Using a bottom-up holistic approach, we design a catalytic crude-to-chemicals process toward this goal using a bottom-up holistic approach. We investigate advanced reactors with intrinsic kinetic data and controlled hydrodynamics to improve the process. We study the non-linear multiscale phenomena by coupling the hydrodynamics, heat transfer, and reaction kinetics.
We use particle image/tracking velocimetry experiments, kinetic modeling, computational particle fluid dynamic modeling, and optimization approaches to improve operating scenarios and develop innovative reactor prototypes.
We focus on the catalyst, reactor, and process levels for system enhancement and intensification. We are optimizing several state-of-the-art laboratory and pilot-scale units, including a circulating Berty, downer, and multifunctional fluidized bed reactors.
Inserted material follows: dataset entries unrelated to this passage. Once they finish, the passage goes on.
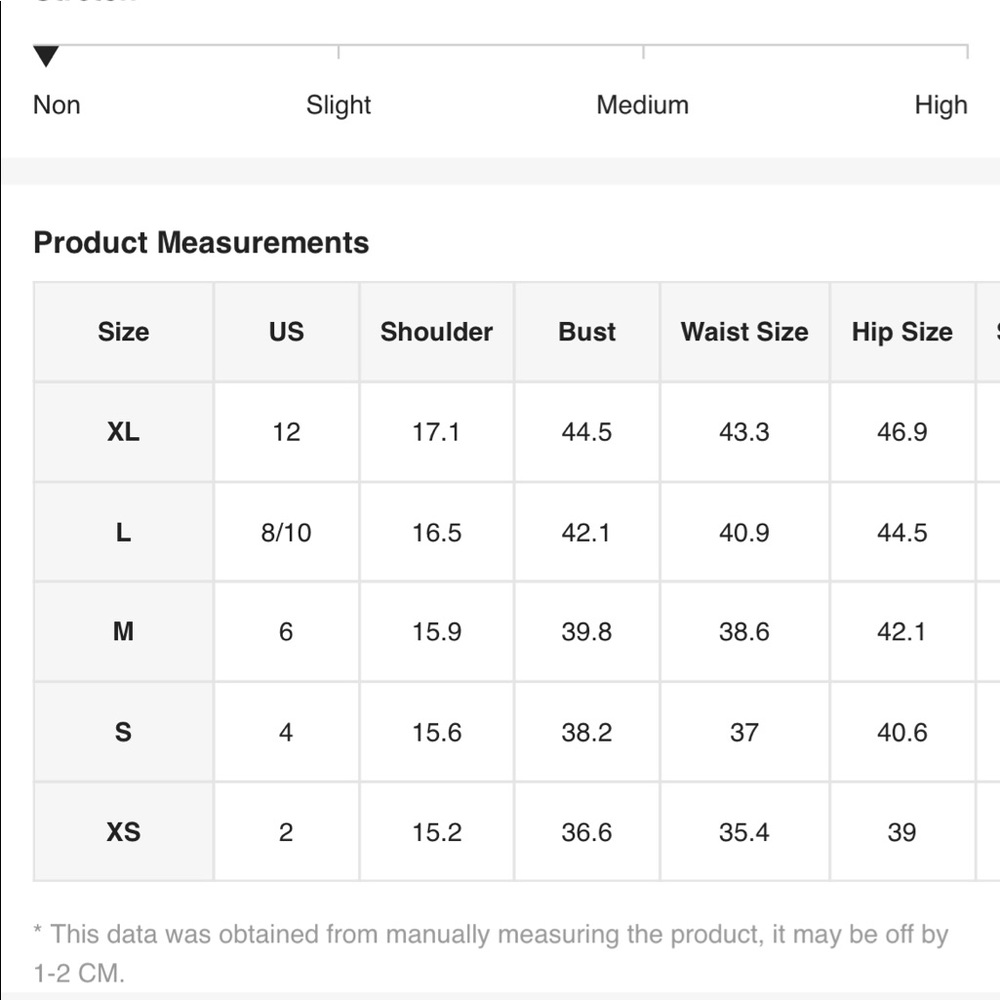Select the Slight stretch label
The image size is (1000, 1000).
(x=338, y=105)
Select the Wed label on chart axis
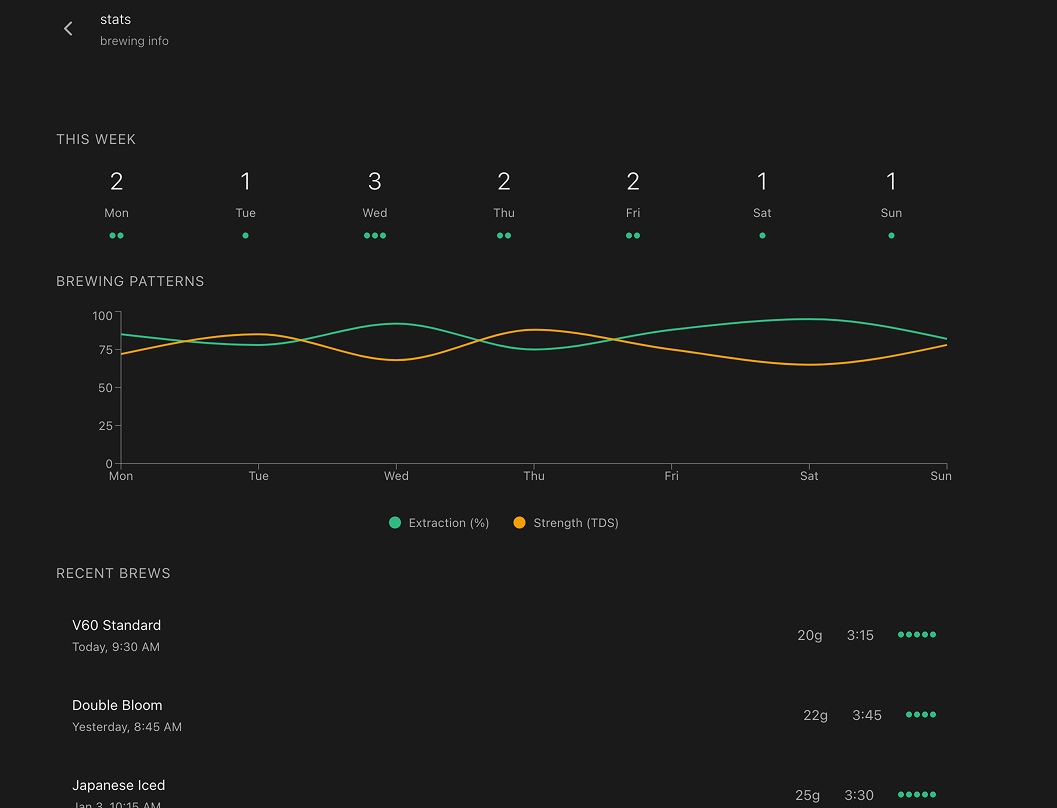Viewport: 1057px width, 808px height. click(x=396, y=476)
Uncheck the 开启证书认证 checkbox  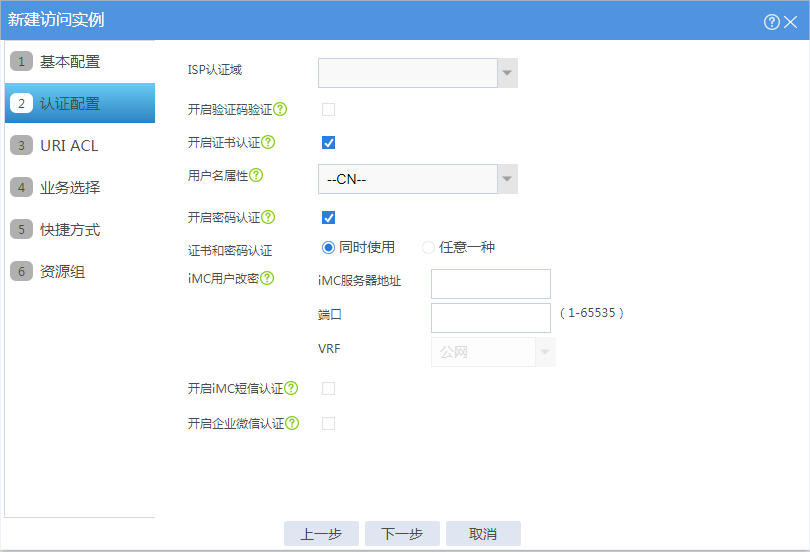(x=329, y=143)
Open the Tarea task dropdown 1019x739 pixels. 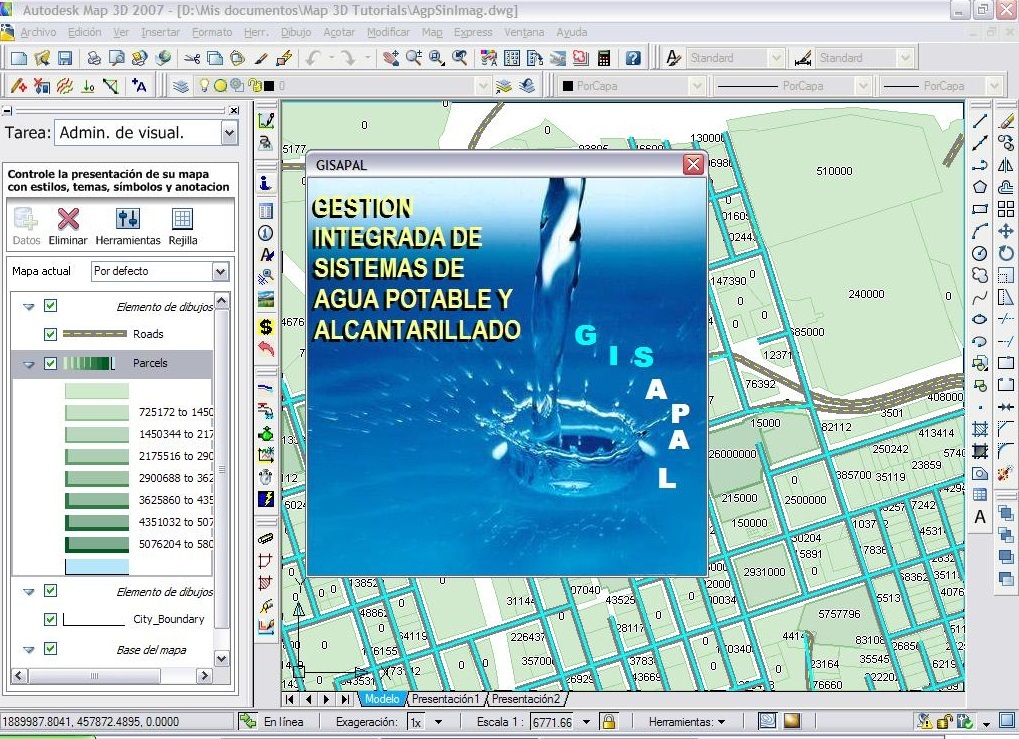click(229, 132)
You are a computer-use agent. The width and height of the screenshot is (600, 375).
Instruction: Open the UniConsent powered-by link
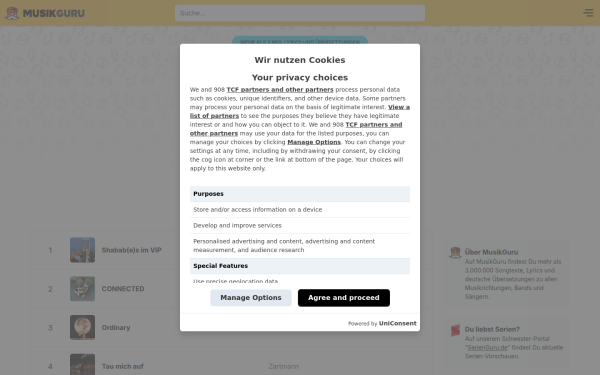(x=398, y=323)
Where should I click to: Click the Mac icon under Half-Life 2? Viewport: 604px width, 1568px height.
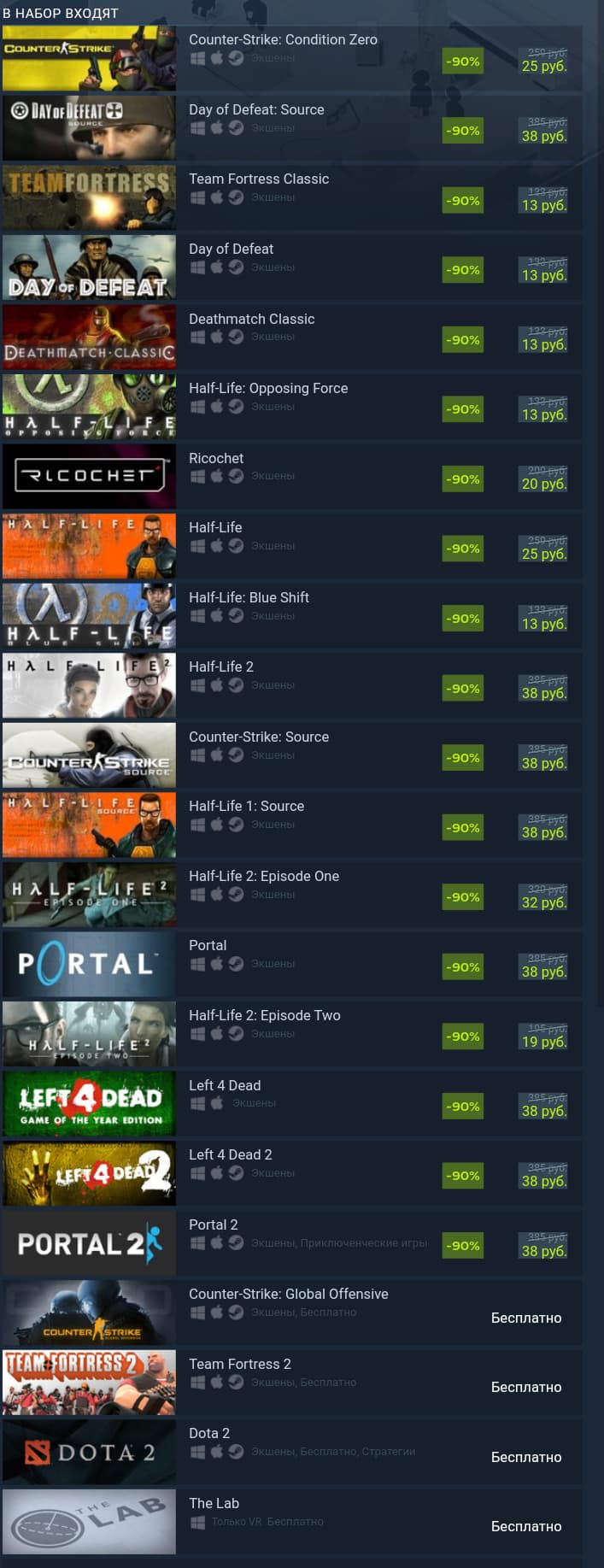[217, 685]
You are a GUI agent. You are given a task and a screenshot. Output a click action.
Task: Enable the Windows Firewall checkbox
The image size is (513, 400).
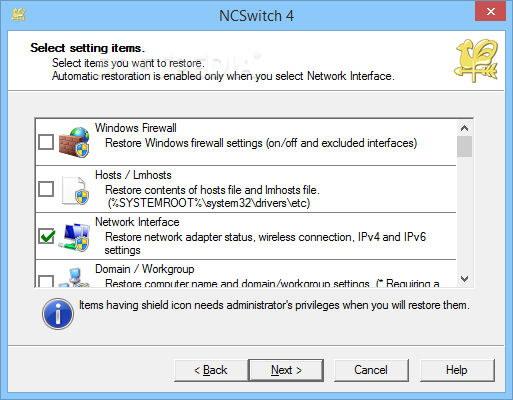(46, 142)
The effect of co-cracking of high-density polyethylene (HDPE) or its pyrolysis wax together with vacuum gasoil (VGO) has been studied. The aim is to determine the content, nature, and location of coke while analyzing the impact on product distribution in the process. Four different feeds were used (VGO, VGO + 5 wt% HDPE, VGO + 20 wt% of wax, and 100 wt% wax) in experiments performed in a laboratory-scaled riser simulator, with similar conditions to those of the fluid catalytic cracking(FCC) unit: equilibrium catalyst; 530 °C; catalyst/feed mass ratio, 5; contact time, 6 s. The results of the different characterization techniques of the deactivated catalyst and the coke indicate that the catalyst foulingdecreases notably by incorporating these waste streams, changing its nature to a more aliphatic (olefinic) one and its location towards the zeolite micropores. On the contrary, the coke formed from the VGO is more evolved and mainly constituted by polyaromatic components deposited on the mesopores of the catalyst matrix. Product distribution is also affected, increasing the yield of light cycle oil and keeping a relatively similar gasoline yield, with greater olefinity and lower aromaticity. Thus, the FCC shows great perspectives to valorize polyolefins, present in waste plastics, at great scale.